Every check declares which stage it runs in. The pipeline orders execution by stage; within a stage, registration order is preserved. Stages are fail-closed: a block at stage N short-circuits stages N+1...M.

Stage	When it runs	What blocks here means
ADMISSION	Before the request is forwarded upstream	The request never reaches the model; caller gets a 403
INSPECTION	On every chunk as the model streams output back	The stream is aborted mid-flight; caller gets the truncated response with a trailing event identifying the check
COMMITMENT	When the model emits a tool call	The tool does not run; the model can continue but the proposed action is refused
RECORD	After the response completes	Audit-only; never modifies the already-delivered response.
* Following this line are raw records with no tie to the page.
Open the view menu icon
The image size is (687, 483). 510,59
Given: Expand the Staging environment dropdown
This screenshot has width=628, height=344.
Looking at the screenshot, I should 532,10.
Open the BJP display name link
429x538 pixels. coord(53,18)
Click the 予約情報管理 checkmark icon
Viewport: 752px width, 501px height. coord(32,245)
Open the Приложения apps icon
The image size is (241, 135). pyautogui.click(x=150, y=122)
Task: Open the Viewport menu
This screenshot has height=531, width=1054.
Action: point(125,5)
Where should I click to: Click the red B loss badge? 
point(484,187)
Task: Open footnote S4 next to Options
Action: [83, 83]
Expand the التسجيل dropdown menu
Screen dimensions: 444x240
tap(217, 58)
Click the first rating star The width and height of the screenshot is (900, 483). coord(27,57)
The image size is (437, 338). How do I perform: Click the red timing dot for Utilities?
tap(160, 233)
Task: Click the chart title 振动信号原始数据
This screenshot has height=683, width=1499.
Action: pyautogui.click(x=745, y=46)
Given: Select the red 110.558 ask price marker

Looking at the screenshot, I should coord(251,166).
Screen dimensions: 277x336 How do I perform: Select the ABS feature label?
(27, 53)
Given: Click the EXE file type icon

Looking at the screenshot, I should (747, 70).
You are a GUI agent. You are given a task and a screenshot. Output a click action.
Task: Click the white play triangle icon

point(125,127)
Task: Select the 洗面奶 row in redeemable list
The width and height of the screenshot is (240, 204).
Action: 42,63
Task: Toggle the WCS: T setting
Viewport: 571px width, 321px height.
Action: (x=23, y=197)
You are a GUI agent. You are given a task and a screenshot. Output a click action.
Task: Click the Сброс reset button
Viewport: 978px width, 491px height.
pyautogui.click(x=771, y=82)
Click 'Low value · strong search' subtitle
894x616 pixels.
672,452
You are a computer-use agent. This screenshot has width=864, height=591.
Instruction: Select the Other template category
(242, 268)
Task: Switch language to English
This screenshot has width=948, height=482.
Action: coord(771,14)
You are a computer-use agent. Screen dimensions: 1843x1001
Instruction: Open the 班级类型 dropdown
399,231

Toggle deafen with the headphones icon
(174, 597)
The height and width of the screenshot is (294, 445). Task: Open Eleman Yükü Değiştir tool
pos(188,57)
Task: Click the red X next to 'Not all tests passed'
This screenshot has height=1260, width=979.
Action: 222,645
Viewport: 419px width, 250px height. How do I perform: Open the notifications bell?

Used for drift detection, behavioral baselines, post-hoc flagging

Why a four-stage hierarchy and not a flat list:

Cost ordering. ADMISSION checks are cheap and many; INSPECTION checks fire on every chunk and must be fast; COMMITMENT checks may call out to sandboxes; RECORD checks can be expensive because they sit off the critical path. Splitting them lets each stage have its own performance budget.
Failure semantics. Each stage has the right action. ADMISSION blocks return 403 to the caller. INSPECTION blocks truncate the stream. COMMITMENT blocks refuse the tool but allow the model to continue. RECORD blocks never affect the caller.
Re-evaluation. The continuing-consent pattern (below) lives at INSPECTION — even though the request was admitted, the gate re-checks authority on what the model is actually producing.

Two patterns worth naming¶

Authority granted at request time is not a blank check for the entire stream. The model might produce output that drifts into territory the caller's owner would not have approved if shown the full plan. signet's INSPECTION stage exists exactly so checks can re-evaluate that authority on every chunk and pull the plug mid-stream when the actual output crosses a line the original request didn't.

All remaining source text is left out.